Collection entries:
- Opening Delimiter -

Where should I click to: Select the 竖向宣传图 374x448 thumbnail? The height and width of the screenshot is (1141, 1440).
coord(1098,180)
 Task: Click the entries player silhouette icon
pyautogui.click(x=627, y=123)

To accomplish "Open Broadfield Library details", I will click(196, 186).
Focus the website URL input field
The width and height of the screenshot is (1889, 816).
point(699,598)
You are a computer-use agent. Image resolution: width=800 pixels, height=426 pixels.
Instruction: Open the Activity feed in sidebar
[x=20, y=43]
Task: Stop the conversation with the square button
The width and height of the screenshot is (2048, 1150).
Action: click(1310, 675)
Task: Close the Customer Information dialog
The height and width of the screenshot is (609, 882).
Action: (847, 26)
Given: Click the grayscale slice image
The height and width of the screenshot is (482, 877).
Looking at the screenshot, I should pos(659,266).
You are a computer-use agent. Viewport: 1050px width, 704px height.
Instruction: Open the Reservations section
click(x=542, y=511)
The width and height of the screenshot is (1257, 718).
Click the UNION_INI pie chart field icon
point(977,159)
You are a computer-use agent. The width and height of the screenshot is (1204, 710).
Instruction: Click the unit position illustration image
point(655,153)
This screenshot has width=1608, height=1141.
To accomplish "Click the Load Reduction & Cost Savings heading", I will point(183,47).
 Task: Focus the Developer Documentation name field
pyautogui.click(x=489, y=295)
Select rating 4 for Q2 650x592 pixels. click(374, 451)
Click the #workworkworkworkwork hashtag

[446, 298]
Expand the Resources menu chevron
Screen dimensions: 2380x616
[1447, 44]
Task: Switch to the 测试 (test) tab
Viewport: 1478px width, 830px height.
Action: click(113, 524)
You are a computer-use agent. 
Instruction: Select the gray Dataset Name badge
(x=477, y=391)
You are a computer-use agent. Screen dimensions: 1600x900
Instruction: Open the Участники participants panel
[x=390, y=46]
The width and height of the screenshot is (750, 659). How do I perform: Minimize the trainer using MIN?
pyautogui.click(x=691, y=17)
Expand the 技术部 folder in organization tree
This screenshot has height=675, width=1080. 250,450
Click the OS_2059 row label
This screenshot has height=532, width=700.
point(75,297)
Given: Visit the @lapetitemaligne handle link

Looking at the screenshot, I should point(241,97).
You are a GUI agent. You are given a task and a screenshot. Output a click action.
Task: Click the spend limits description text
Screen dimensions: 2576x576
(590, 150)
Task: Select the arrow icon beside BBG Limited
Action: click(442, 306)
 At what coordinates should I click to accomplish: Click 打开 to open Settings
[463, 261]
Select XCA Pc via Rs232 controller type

- Closing Delimiter -

Exercise goal -> Each record above is to be restated word for word.

Reply to the task ->
Where should I click to: Select the 竖向宣传图 374x448 thumbnail? The height and width of the screenshot is (1141, 1440).
coord(1098,180)
 Task: Click the entries player silhouette icon
pyautogui.click(x=627, y=123)

To accomplish "Open Broadfield Library details", I will click(196, 186).
Focus the website URL input field
The width and height of the screenshot is (1889, 816).
point(699,598)
You are a computer-use agent. Image resolution: width=800 pixels, height=426 pixels.
Instruction: Open the Activity feed in sidebar
[x=20, y=43]
Task: Stop the conversation with the square button
The width and height of the screenshot is (2048, 1150).
Action: click(1310, 675)
Task: Close the Customer Information dialog
The height and width of the screenshot is (609, 882).
Action: (847, 26)
Given: Click the grayscale slice image
The height and width of the screenshot is (482, 877).
Looking at the screenshot, I should pos(659,266).
You are a computer-use agent. Viewport: 1050px width, 704px height.
Instruction: Open the Reservations section
click(x=542, y=511)
The width and height of the screenshot is (1257, 718).
Click the UNION_INI pie chart field icon
point(977,159)
You are a computer-use agent. The width and height of the screenshot is (1204, 710).
Instruction: Click the unit position illustration image
point(655,153)
This screenshot has width=1608, height=1141.
To accomplish "Click the Load Reduction & Cost Savings heading", I will point(183,47).
 Task: Focus the Developer Documentation name field
pyautogui.click(x=489, y=295)
Select rating 4 for Q2 650x592 pixels. click(374, 451)
Click the #workworkworkworkwork hashtag

[446, 298]
Expand the Resources menu chevron
Screen dimensions: 2380x616
[1447, 44]
Task: Switch to the 测试 (test) tab
Viewport: 1478px width, 830px height.
Action: click(113, 524)
You are a computer-use agent. 
Instruction: Select the gray Dataset Name badge
(x=477, y=391)
You are a computer-use agent. Screen dimensions: 1600x900
Instruction: Open the Участники participants panel
[x=390, y=46]
The width and height of the screenshot is (750, 659). How do I perform: Minimize the trainer using MIN?
pyautogui.click(x=691, y=17)
Expand the 技术部 folder in organization tree
This screenshot has height=675, width=1080. 250,450
Click the OS_2059 row label
This screenshot has height=532, width=700.
point(75,297)
Given: Visit the @lapetitemaligne handle link

Looking at the screenshot, I should point(241,97).
You are a GUI agent. You are given a task and a screenshot. Output a click action.
Task: Click the spend limits description text
Screen dimensions: 2576x576
(590, 150)
Task: Select the arrow icon beside BBG Limited
Action: click(442, 306)
 At what coordinates should I click to accomplish: Click 打开 to open Settings
[463, 261]
Select XCA Pc via Rs232 controller type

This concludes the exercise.